▸ WHAT TO WORK ON: Can you write down every line of each item below word for word, leaving the pictures out of your answer?

▸ LISTED RECORDS:
• • • • • • •
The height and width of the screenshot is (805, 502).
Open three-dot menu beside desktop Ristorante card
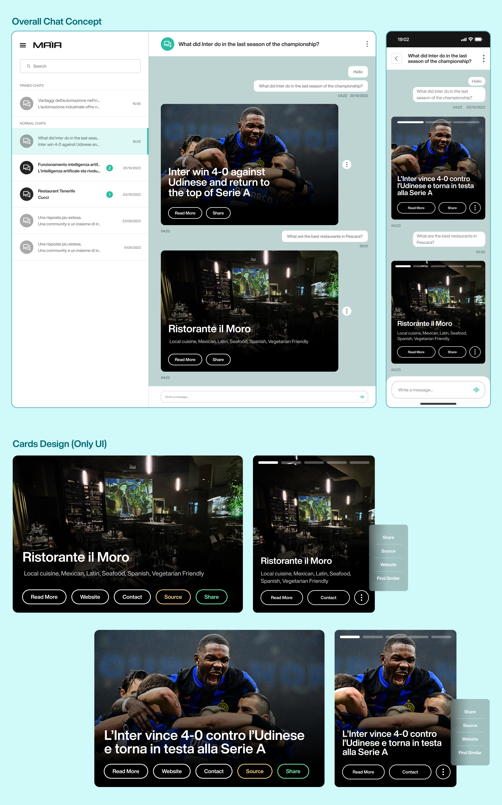coord(347,311)
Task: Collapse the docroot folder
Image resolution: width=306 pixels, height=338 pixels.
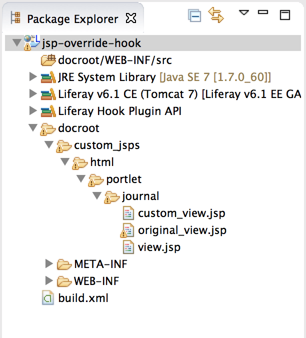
• • • • • • •
▸ COMPLETED TASK:
The height and width of the screenshot is (805, 502).
Open three-dot menu beside desktop Ristorante card
coord(347,311)
Task: Collapse the docroot folder
Image resolution: width=306 pixels, height=338 pixels.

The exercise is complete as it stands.